PROBLEM STATEMENT
Search the records below for the word "marker", then return every line where it appears.

THE DATA

○ ○ ○ ○

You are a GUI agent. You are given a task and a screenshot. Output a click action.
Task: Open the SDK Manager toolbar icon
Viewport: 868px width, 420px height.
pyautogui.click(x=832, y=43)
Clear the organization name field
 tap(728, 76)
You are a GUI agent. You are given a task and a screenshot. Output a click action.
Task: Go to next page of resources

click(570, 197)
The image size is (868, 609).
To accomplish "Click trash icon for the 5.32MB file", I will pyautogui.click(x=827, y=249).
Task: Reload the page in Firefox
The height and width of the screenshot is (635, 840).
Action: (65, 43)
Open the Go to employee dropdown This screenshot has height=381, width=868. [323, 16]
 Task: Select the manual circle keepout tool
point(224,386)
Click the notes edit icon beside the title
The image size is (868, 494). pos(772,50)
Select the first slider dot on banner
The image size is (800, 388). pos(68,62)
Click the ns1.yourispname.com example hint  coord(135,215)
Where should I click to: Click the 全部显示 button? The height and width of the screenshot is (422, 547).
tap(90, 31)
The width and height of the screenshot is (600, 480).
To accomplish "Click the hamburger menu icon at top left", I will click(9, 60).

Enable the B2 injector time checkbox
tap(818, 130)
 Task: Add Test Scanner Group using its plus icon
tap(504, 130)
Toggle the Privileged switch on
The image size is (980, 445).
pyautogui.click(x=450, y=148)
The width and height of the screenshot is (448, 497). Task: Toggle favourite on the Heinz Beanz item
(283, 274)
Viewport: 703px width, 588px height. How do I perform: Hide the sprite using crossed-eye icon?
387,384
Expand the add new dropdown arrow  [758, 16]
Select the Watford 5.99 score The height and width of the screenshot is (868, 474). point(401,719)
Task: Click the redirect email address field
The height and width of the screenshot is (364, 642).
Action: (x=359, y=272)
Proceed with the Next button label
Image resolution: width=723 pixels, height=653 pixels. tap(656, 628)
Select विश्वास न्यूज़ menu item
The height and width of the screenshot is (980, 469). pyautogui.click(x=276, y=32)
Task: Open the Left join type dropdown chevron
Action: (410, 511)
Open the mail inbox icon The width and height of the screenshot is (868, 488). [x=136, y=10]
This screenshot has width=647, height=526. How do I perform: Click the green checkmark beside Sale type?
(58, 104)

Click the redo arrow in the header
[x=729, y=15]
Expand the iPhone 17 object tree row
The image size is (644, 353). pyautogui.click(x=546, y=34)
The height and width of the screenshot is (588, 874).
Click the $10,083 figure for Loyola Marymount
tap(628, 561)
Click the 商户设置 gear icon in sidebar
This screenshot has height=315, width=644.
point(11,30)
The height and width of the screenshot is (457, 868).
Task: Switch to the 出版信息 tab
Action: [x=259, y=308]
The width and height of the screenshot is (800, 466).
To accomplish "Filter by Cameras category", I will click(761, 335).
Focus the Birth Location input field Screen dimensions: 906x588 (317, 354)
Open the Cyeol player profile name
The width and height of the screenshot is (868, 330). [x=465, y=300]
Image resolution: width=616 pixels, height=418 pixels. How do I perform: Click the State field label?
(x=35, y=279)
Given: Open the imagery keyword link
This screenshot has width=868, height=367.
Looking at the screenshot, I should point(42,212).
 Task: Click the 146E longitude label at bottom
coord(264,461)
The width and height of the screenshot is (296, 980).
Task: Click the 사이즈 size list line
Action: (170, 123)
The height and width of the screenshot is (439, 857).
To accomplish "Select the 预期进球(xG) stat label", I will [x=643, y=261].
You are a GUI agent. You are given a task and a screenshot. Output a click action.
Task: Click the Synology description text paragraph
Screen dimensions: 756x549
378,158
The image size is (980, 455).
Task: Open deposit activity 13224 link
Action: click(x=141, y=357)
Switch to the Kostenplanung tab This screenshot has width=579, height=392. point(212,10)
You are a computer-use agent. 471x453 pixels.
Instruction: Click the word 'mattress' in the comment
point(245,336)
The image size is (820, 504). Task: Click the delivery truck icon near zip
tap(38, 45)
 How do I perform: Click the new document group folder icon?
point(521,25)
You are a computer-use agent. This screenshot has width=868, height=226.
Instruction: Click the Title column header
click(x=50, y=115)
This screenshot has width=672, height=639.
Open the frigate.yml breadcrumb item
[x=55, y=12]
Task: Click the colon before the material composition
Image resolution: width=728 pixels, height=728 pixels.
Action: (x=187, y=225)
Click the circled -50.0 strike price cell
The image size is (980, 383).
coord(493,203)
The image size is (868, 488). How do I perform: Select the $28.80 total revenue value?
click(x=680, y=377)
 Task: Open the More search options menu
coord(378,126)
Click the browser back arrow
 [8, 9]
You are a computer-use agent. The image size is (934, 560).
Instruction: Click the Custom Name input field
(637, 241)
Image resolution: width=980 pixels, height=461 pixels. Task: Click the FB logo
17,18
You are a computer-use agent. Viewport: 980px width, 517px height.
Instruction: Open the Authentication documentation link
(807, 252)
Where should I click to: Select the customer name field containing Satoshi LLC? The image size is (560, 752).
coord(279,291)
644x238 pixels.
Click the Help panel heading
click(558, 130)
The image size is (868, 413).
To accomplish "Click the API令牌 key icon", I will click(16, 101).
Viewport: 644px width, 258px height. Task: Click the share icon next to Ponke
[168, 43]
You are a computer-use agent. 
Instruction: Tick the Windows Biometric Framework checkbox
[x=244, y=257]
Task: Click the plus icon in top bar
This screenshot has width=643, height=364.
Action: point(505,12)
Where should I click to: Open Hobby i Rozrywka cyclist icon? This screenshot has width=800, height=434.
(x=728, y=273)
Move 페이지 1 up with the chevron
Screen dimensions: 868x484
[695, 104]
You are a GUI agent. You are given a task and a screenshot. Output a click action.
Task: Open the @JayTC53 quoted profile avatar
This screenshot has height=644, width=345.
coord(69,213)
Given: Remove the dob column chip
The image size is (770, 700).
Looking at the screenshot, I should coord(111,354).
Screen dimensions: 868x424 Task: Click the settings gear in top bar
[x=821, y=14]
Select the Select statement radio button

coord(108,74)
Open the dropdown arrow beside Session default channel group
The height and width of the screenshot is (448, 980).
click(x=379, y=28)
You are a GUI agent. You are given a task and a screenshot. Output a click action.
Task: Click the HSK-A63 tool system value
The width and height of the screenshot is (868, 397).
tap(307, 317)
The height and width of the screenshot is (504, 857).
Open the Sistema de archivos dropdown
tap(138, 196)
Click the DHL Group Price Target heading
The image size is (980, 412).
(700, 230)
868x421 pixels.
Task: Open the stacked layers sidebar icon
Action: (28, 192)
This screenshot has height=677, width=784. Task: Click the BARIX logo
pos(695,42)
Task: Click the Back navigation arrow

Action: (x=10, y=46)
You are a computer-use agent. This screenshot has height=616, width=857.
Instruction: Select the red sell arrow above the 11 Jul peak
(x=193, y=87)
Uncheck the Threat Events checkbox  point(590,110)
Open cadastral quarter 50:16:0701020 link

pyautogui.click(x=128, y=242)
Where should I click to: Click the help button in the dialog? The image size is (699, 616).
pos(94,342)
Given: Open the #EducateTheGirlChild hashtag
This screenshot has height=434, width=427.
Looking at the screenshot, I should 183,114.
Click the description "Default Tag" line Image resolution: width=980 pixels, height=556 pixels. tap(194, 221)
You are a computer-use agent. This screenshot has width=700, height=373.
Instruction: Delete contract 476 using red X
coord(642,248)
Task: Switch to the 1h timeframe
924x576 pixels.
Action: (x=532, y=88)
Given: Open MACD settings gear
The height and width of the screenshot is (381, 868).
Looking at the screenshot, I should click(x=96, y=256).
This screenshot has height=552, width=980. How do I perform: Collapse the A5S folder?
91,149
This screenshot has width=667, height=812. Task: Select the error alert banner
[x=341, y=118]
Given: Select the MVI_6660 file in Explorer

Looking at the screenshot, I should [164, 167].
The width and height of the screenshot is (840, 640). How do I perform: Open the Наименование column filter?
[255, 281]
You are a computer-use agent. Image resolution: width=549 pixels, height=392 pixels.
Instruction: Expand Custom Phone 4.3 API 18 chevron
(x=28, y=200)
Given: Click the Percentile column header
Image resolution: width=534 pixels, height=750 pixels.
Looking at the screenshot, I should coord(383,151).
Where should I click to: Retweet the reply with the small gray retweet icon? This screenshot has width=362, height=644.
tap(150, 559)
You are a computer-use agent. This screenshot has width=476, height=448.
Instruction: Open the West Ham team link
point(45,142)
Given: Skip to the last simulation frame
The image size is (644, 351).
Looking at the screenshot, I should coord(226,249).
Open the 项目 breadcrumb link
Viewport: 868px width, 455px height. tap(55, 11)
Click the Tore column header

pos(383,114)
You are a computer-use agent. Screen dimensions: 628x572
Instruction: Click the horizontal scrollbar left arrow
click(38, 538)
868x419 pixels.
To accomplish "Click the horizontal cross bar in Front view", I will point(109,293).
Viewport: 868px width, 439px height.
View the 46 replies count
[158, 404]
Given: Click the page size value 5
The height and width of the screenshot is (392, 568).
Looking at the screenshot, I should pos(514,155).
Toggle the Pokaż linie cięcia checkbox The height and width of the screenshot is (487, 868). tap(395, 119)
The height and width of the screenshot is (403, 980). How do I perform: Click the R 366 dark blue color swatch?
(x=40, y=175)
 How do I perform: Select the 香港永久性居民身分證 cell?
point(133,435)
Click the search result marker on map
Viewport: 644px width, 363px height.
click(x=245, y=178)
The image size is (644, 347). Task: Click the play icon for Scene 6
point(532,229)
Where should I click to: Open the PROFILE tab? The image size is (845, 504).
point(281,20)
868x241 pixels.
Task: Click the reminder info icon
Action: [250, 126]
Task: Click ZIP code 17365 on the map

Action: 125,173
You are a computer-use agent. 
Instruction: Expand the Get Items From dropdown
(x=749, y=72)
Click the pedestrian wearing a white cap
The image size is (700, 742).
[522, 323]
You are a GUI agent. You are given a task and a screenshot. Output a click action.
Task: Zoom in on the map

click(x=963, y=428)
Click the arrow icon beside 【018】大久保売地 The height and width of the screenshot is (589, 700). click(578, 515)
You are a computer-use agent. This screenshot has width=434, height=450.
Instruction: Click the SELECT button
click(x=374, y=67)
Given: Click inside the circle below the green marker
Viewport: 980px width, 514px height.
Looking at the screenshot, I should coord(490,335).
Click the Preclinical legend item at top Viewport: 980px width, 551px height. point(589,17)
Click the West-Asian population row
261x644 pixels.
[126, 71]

○ ○ ○ ○

RESPONSE BELOW
Click the search result marker on map
Given: Click inside the circle below the green marker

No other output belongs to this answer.